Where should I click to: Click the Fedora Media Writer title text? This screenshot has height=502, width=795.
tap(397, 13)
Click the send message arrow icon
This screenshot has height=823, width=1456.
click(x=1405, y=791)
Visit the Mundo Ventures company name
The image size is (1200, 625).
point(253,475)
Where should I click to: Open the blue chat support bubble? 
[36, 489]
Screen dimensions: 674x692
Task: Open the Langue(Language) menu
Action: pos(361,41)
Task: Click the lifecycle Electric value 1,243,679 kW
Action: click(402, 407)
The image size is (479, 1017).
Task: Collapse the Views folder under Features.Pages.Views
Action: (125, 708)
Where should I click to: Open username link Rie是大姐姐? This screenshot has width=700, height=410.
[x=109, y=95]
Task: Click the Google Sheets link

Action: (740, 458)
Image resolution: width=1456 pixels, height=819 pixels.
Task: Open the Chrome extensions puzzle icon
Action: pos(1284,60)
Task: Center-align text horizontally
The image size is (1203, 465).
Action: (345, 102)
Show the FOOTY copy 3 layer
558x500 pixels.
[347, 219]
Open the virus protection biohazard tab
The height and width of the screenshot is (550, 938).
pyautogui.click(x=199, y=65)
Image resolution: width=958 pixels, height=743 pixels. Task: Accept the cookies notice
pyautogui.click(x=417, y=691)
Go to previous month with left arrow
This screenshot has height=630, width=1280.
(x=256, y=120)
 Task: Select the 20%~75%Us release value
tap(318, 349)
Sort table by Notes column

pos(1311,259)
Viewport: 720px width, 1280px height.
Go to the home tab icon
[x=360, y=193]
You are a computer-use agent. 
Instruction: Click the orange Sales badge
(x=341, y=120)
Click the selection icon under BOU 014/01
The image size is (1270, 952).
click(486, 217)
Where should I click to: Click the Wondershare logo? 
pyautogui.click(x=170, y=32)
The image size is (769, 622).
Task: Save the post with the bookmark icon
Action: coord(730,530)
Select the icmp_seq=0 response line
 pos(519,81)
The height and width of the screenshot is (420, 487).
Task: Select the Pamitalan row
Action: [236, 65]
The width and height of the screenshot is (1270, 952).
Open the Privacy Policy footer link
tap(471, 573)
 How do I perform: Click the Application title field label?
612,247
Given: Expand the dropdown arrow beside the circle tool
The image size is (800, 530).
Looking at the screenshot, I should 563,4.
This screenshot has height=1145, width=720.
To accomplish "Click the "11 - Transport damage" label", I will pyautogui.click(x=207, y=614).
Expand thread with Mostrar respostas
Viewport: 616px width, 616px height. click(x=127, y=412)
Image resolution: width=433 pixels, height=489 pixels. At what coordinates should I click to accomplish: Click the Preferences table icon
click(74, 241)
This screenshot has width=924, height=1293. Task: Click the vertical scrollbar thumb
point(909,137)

● ● ●

Exercise objective: Those lines from the one with "The image size is (1270, 952)." through the last line of the material above are to be retyped exactly, with nothing else.

Task result:
The image size is (1270, 952).
click(486, 217)
Where should I click to: Click the Wondershare logo? 
pyautogui.click(x=170, y=32)
The image size is (769, 622).
Task: Save the post with the bookmark icon
Action: coord(730,530)
Select the icmp_seq=0 response line
 pos(519,81)
The height and width of the screenshot is (420, 487).
Task: Select the Pamitalan row
Action: [236, 65]
The width and height of the screenshot is (1270, 952).
Open the Privacy Policy footer link
tap(471, 573)
 How do I perform: Click the Application title field label?
612,247
Given: Expand the dropdown arrow beside the circle tool
The image size is (800, 530).
Looking at the screenshot, I should 563,4.
This screenshot has height=1145, width=720.
To accomplish "Click the "11 - Transport damage" label", I will pyautogui.click(x=207, y=614).
Expand thread with Mostrar respostas
Viewport: 616px width, 616px height. click(x=127, y=412)
Image resolution: width=433 pixels, height=489 pixels. At what coordinates should I click to accomplish: Click the Preferences table icon
click(74, 241)
This screenshot has width=924, height=1293. Task: Click the vertical scrollbar thumb
point(909,137)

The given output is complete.